Pour « ranimer l’esprit public », le Directoire prend un arrêté ordonnant à tous les directeurs des théâtres de Paris de « faire jouer chaque jour par leurs orchestres avant le lever de la toile les airs chéris des républicains. Dans l’intervalle des pièces, on chantera toujours l’hymne des Marseillais… » Obligatoire, cette Marseillaise qui jaillissait jadis avec une si ardente spontanéité de tous les cœurs ! Deux jours après, le ministre de la police, Merlin de Douai, annonce dans un rapport qu’au théâtre Feydeau « les airs chéris des républicains n’ont été accueillis que par des huées[1]. »

*EXTRAIT DES DONNÉES:*
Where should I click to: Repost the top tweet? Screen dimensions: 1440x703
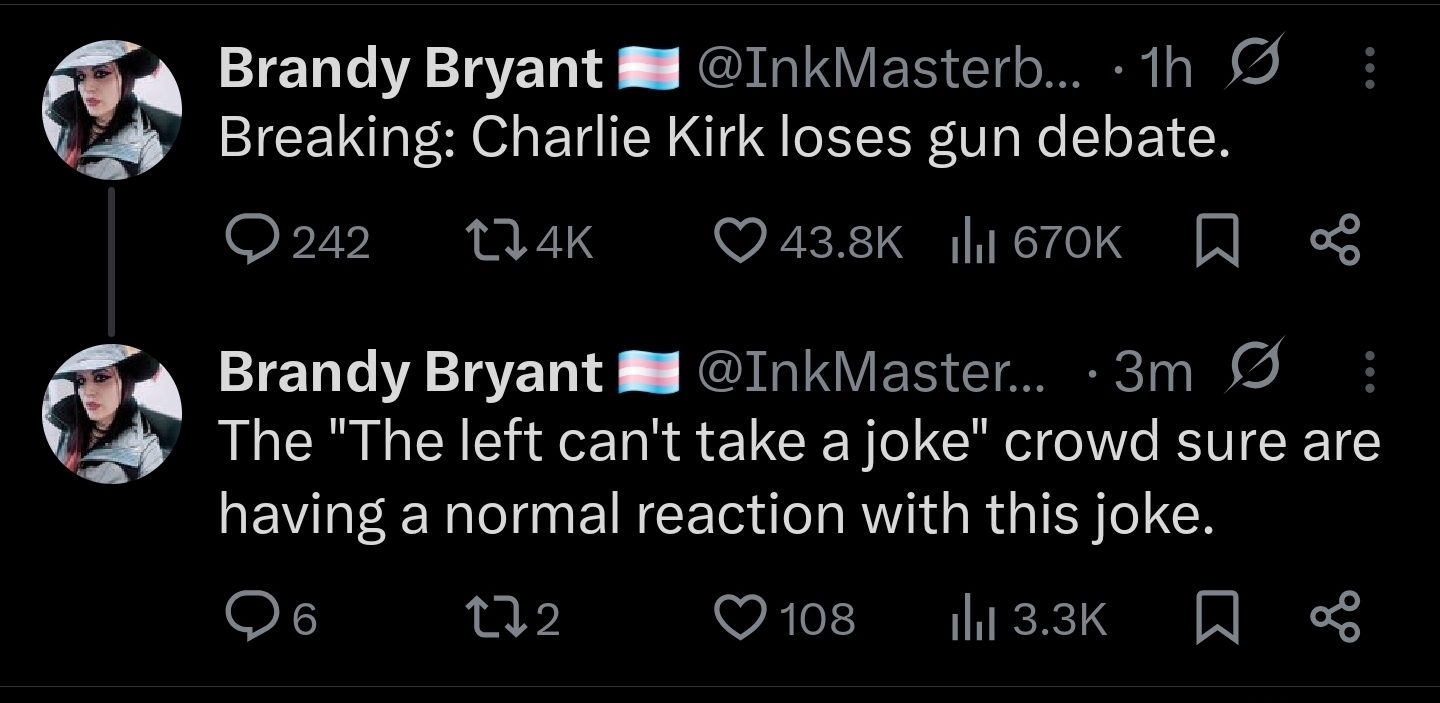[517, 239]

*OBJECTIF DU TRAVAIL:*
Reproduisez mot pour mot et en entier le texte sur l’arrêté du Directoire imposant les airs républicains dans les théâtres de Paris. Le matériel ci-dessus provient d’une autre source.

*RÉPONSE PROPOSÉE:*
Pour « ranimer l’esprit public », le Directoire prend un arrêté ordonnant à tous les directeurs des théâtres de Paris de « faire jouer chaque jour par leurs orchestres avant le lever de la toile les airs chéris des républicains. Dans l’intervalle des pièces, on chantera toujours l’hymne des Marseillais… » Obligatoire, cette Marseillaise qui jaillissait jadis avec une si ardente spontanéité de tous les cœurs ! Deux jours après, le ministre de la police, Merlin de Douai, annonce dans un rapport qu’au théâtre Feydeau « les airs chéris des républicains n’ont été accueillis que par des huées[1]. »